Your task is to transcribe, word for word, the line containing "Select the MA indicator label" and all lines that follow it to the end of the entries. Leave out the pictures.

========================================================================

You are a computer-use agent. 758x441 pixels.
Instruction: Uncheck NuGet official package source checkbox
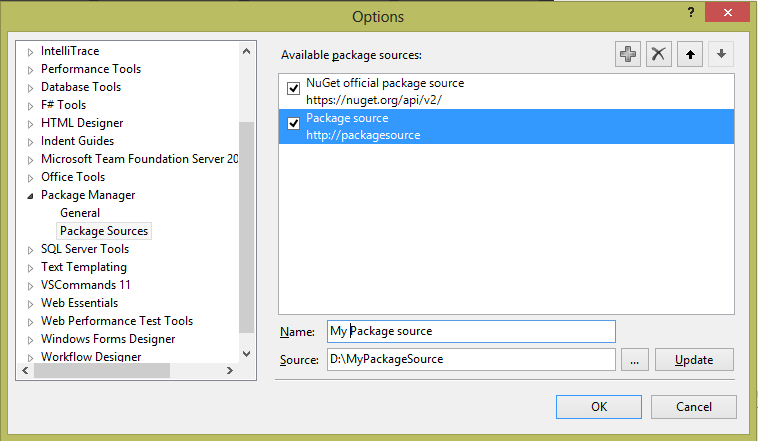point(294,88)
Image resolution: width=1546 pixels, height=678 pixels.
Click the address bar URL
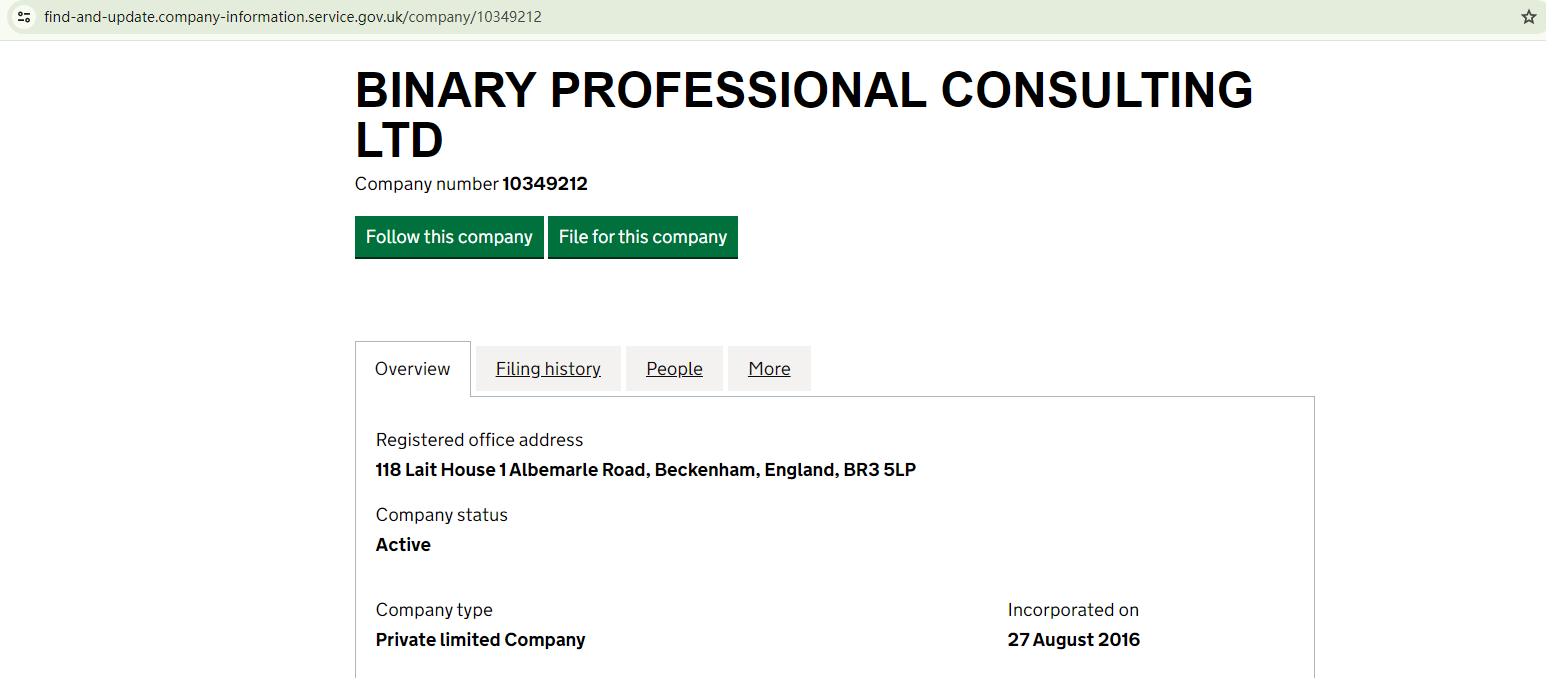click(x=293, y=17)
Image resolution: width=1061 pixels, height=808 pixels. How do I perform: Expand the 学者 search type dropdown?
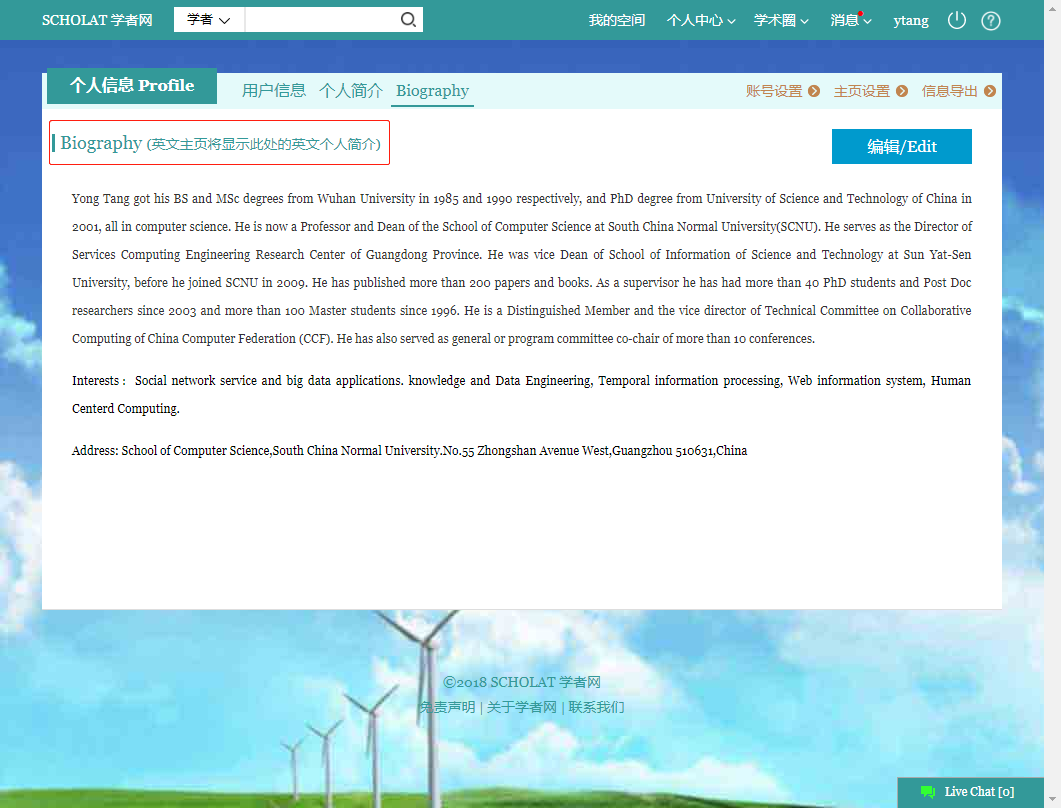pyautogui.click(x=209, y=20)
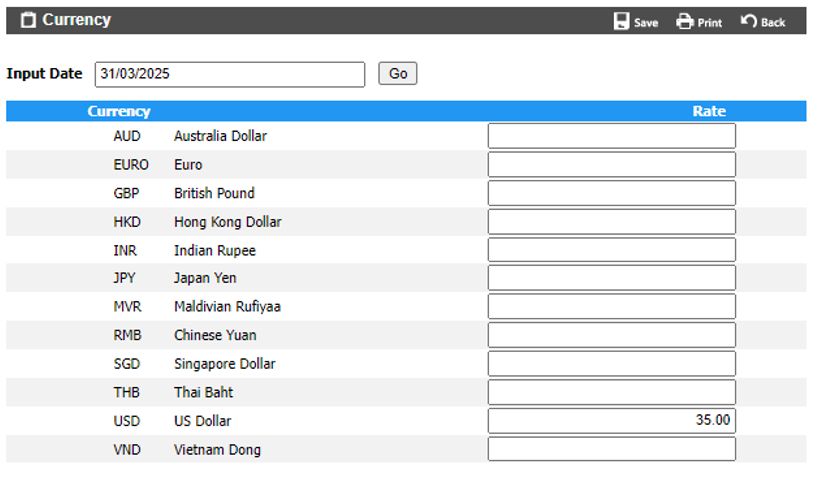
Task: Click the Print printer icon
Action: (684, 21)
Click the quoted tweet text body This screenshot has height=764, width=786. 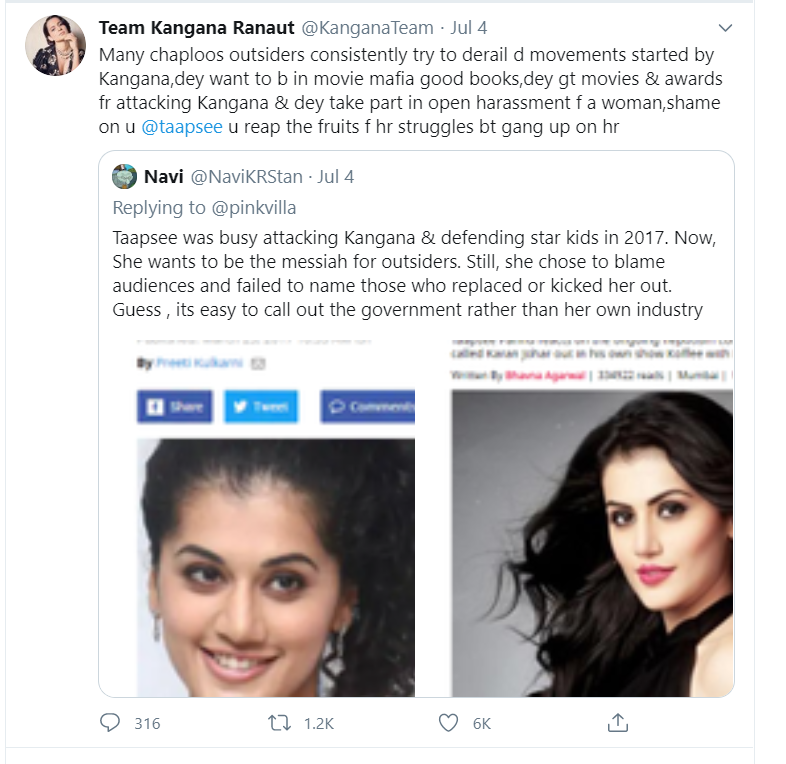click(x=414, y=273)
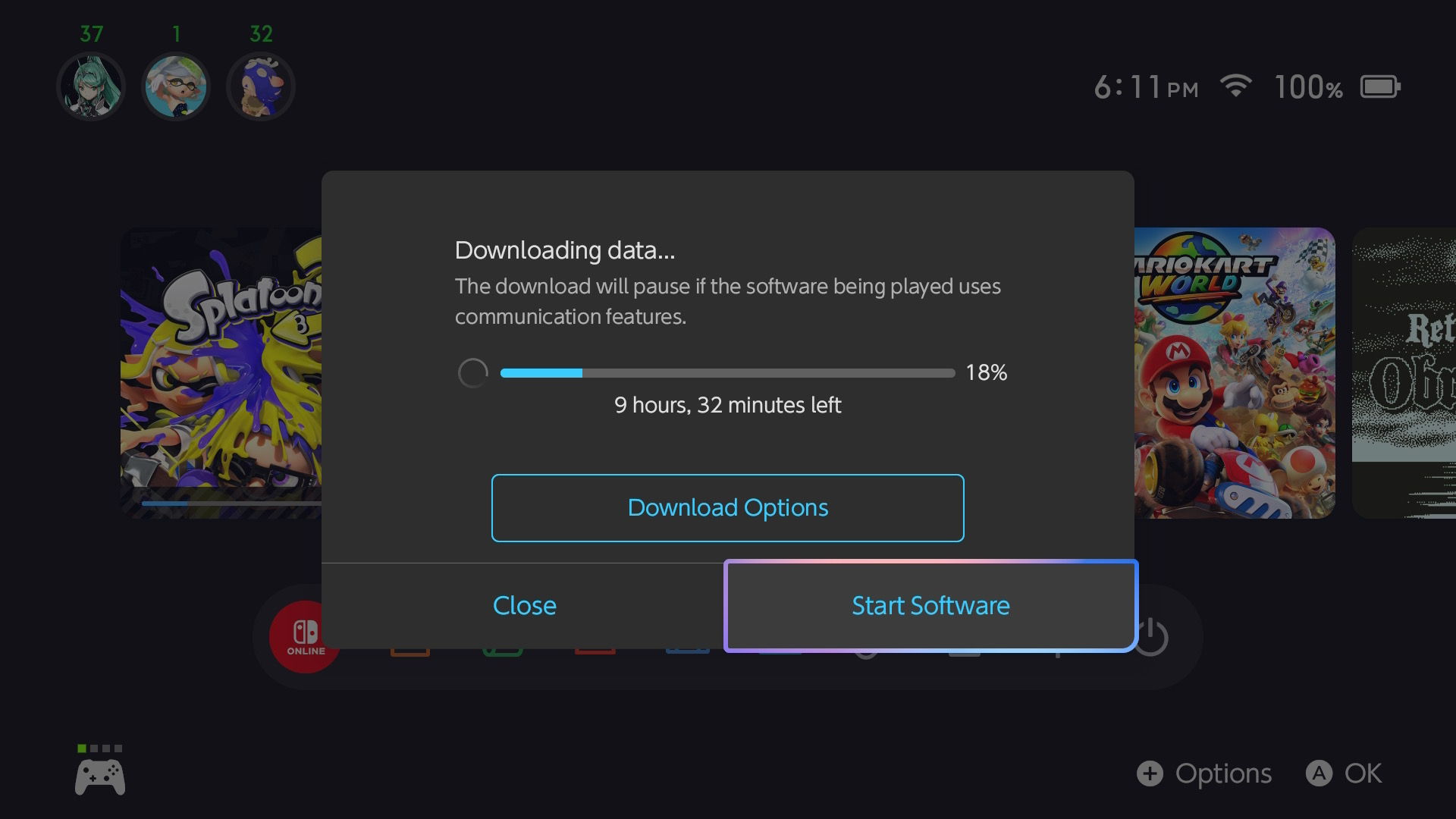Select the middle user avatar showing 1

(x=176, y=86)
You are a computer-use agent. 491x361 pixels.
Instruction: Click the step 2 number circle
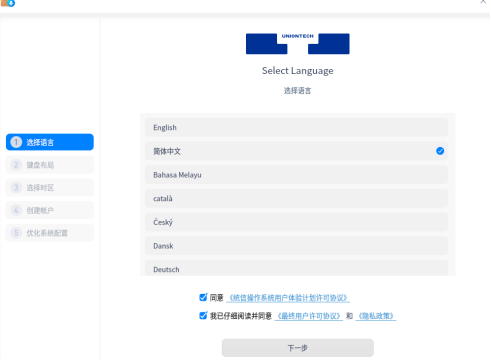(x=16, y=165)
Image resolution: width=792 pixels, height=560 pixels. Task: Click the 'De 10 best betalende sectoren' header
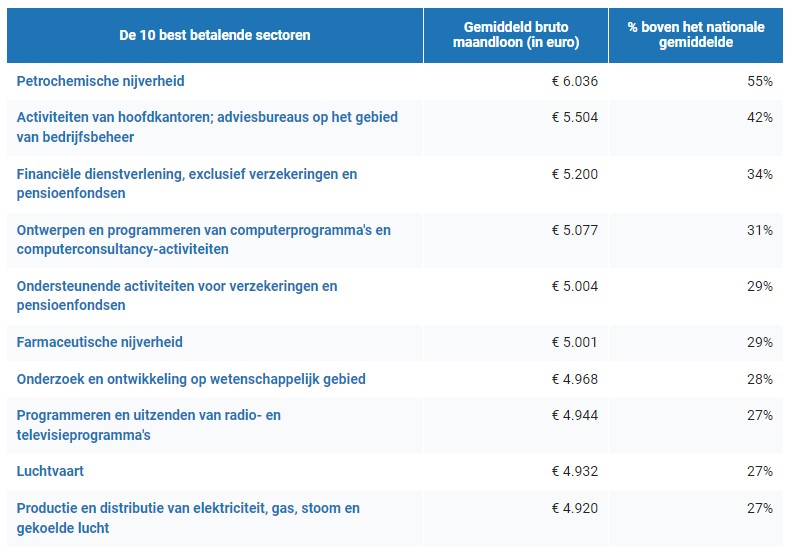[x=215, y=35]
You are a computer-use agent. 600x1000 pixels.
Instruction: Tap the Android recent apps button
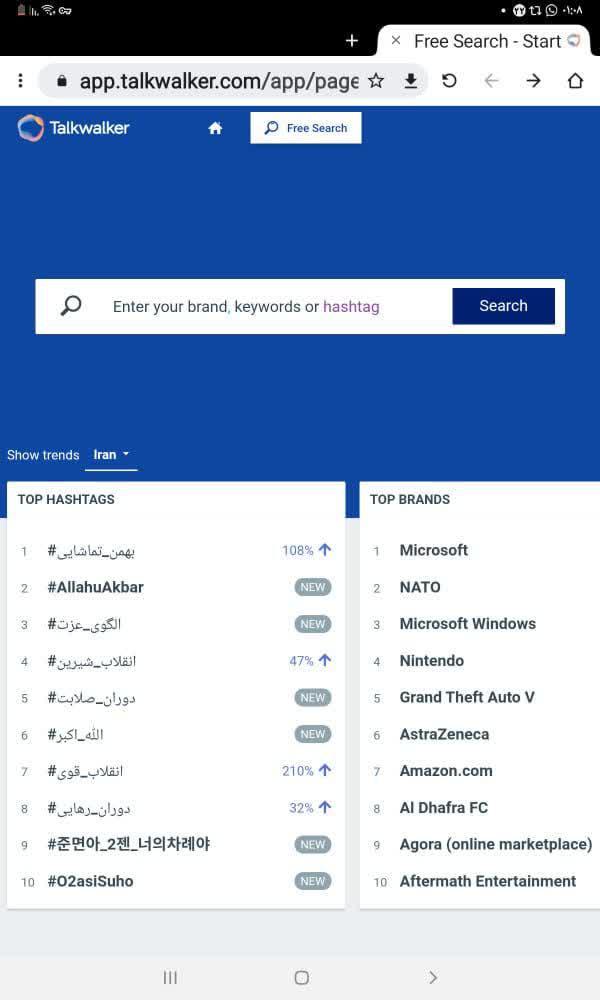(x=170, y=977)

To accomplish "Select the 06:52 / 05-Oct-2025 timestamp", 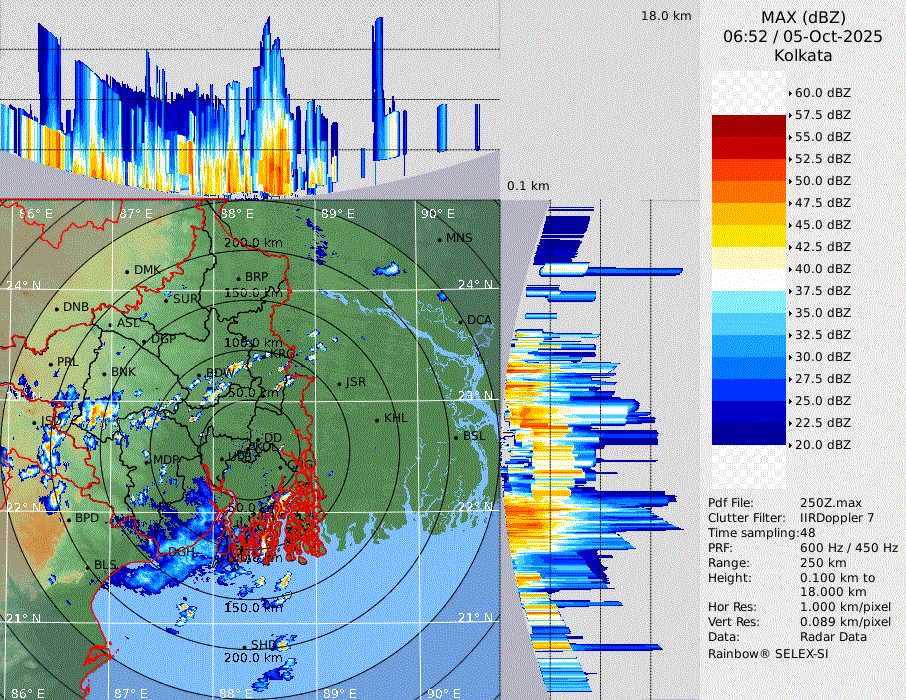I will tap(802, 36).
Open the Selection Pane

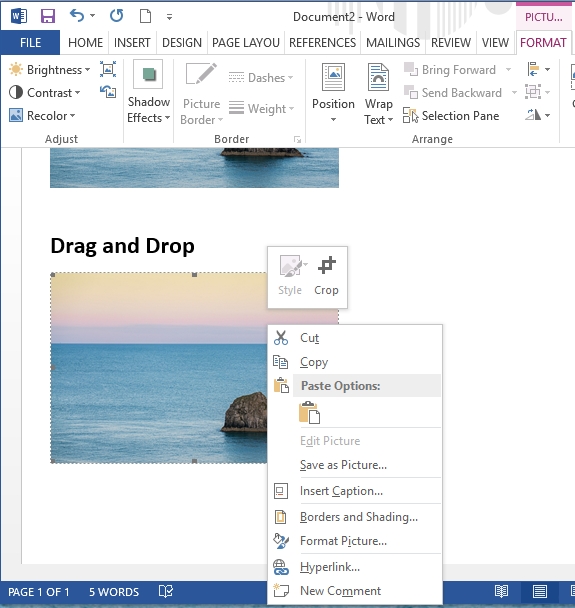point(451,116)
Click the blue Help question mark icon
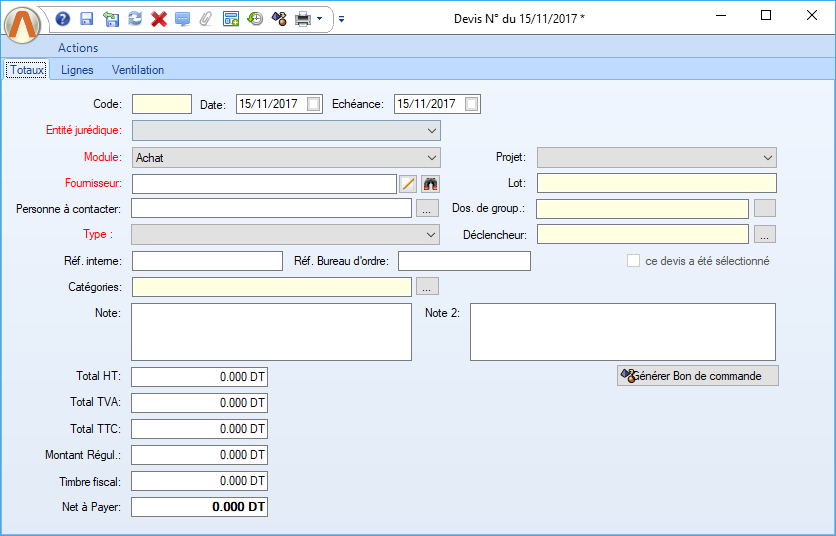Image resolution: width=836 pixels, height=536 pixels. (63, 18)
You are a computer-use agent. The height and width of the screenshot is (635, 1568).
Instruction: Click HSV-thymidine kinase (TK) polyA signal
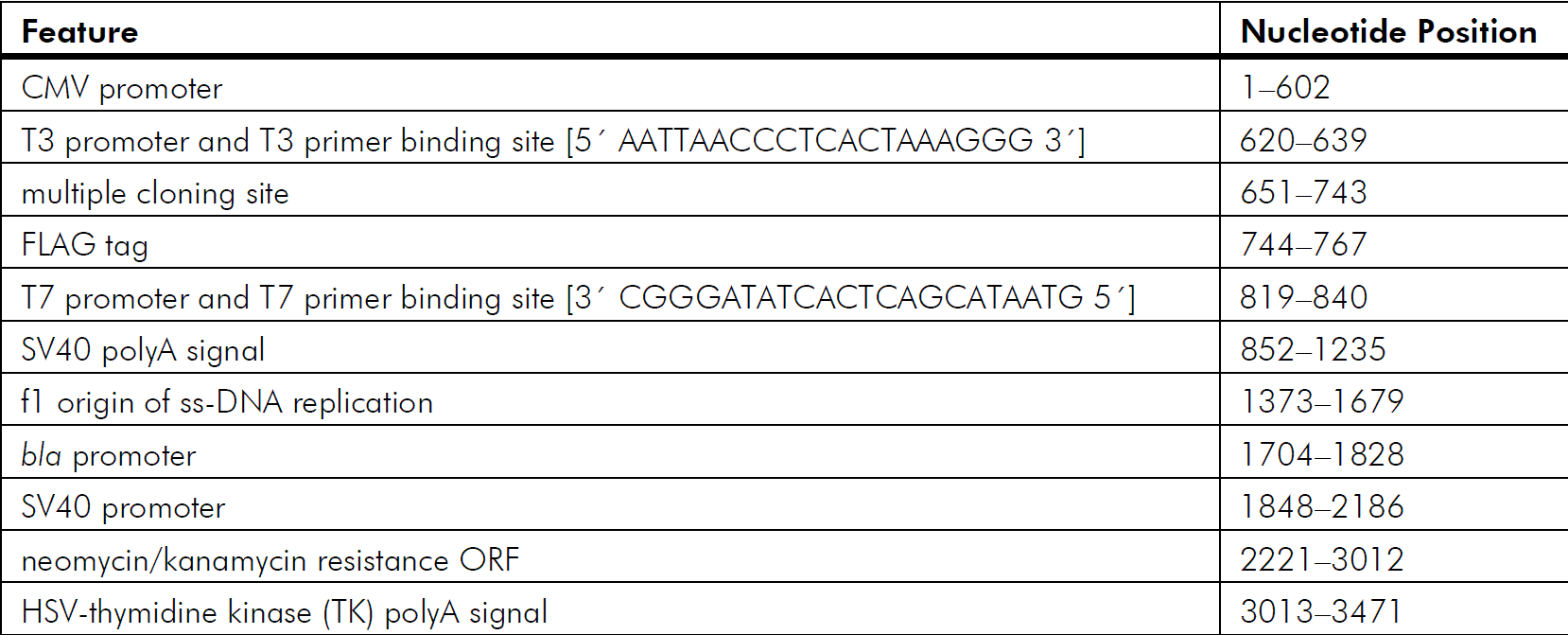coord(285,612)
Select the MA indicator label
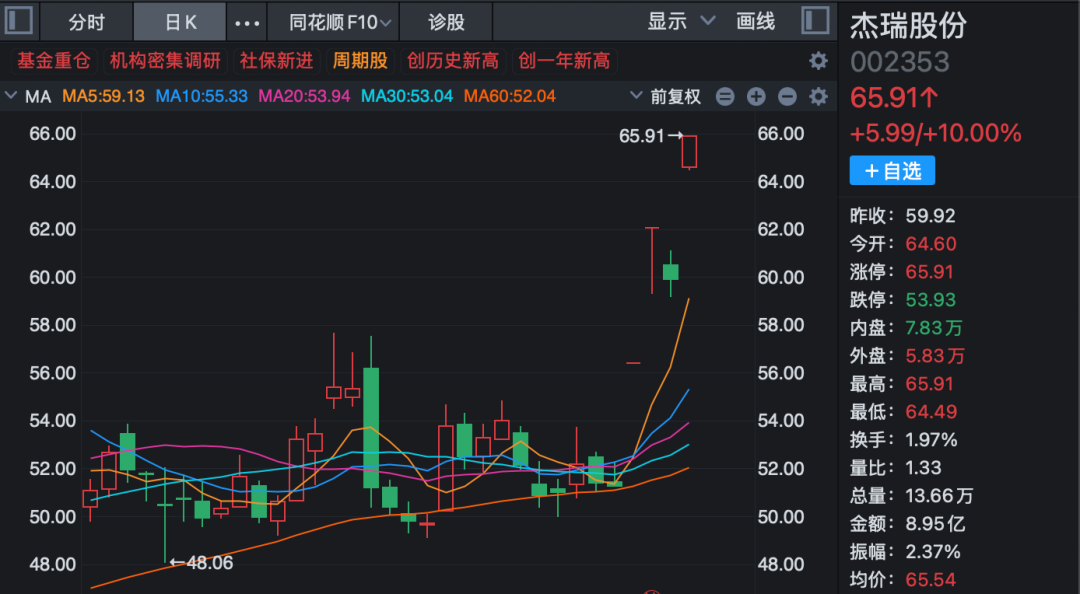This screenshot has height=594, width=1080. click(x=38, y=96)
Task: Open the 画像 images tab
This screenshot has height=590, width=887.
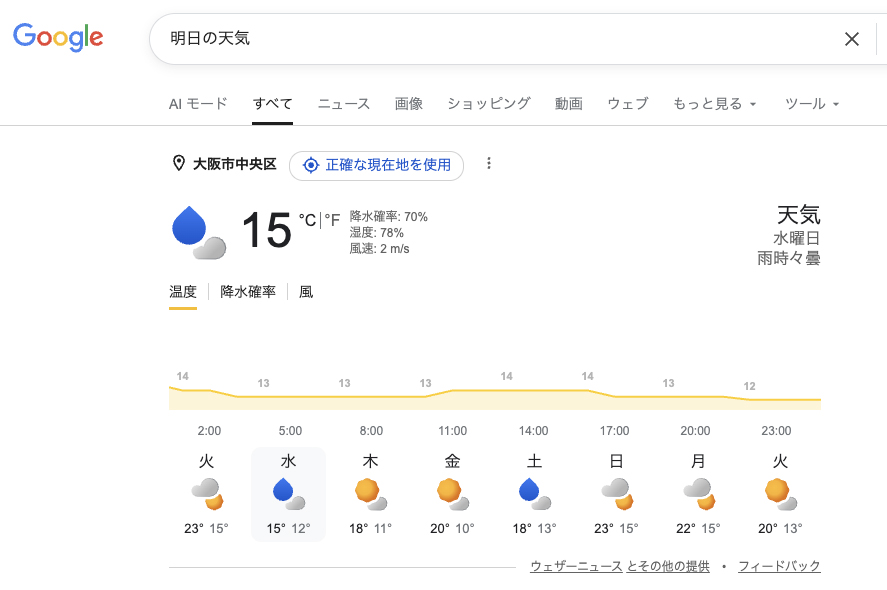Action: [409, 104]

========================================================================

**PROBLEM SOLUTION:**
Select the MA indicator label
This screenshot has height=594, width=1080. click(x=38, y=96)
Task: Open the 画像 images tab
This screenshot has height=590, width=887.
Action: [409, 104]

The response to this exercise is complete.